Пожалуй, подводник оказался самым лучшим рассказчиком. Его даже просили продолжать, еще что-нибудь добавить. Целая повесть у него получилась: подводная авария, лодка на дне, связь потеряна, люди задыхаются, пишут прощальные письма. Кто падает духом, кто проявляет самоотверженность. Единственная надежда - выстрелить одного на поверхность. Выбирают самого верного: рассказчика, конечно... Явный был намек, что лучше не выбрать и тут.
"Приукрашивает, - подумал Гурьянов. - Нет научной точности".
Но другие говорили заметно хуже. И тоже неточно: кто рисовался геройством, а кто - преувеличенной скромностью. А долговязый металлург вообще отмолчался.
- Я на байки не мастер. Да мы, уральские, и не любим языком зря хлопать. Сделал дело - молчи. Для кого делал - тот знает.
"Не подойдет, - подумал Гурьянов. - Не для того миллиарды тратим, чтобы услышать горделивое: "Ничего особенного".
Последним рассказывал десятый, опоздавший. Вспоминал, как они с отцом осматривали заповедник после бури. Лезли через бурелом и наткнулись на медведя. Видимо, того упавший сук выгнал из берлоги.

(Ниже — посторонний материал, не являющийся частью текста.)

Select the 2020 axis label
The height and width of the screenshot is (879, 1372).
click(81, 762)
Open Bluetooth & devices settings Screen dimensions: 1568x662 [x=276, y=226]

Рассказывал парень медлительно, тянул слова... но вытягивал самые точные. Сумел передать и колорит сырой весенней свежести, вспомнил гомон пташек, "как в детском саду", сварливый крик сойки, мягкое чавканье непросохшей почвы, острый запах хвои. Вспомнил мерное колыхание вещевого мешка на отцовской спине, ерзающий ствол ружья. И вдруг - оскаленная морда зверя...
- Здорово испугался, Сашок? - перебил подводник, ревниво следивший за чужими успехами.
- Не без того, - признался парень. - И главное: недоумение. Брюхо распороть проще всего. Но ведь мы бережем зверя - в заповеднике.
"Основательным парень, - подумал Гурьянов. - Жалко, что неуклюжий".
Сидели далеко за полночь, потом разбрелись по спальным мешкам. Гурьянову, однако, не спалось. Переутомился, видимо. Поворочался, вылез к костру. Застал того же Сашка.
- Сидеть будете? - спросил тот. - Тогда я подложу дров. А если нет, лучше гасить. Пожары и зимой случаются.
- Лес любишь?
- Родился в лесу. Только в лесу и дышится как следует.
- Зачем же пошел в водолазы? Разнообразия искал?
- Какое же разнообразие под водой? Верно, на мелководье подводные сады, а в глубине - тьма и скука. Водолазное дело - тяжелое. Но у нас, таежников, так говорят: если ты мужик, вали тяжесть на свои плечи. Я знал, что под водой тяжко, на то и шел.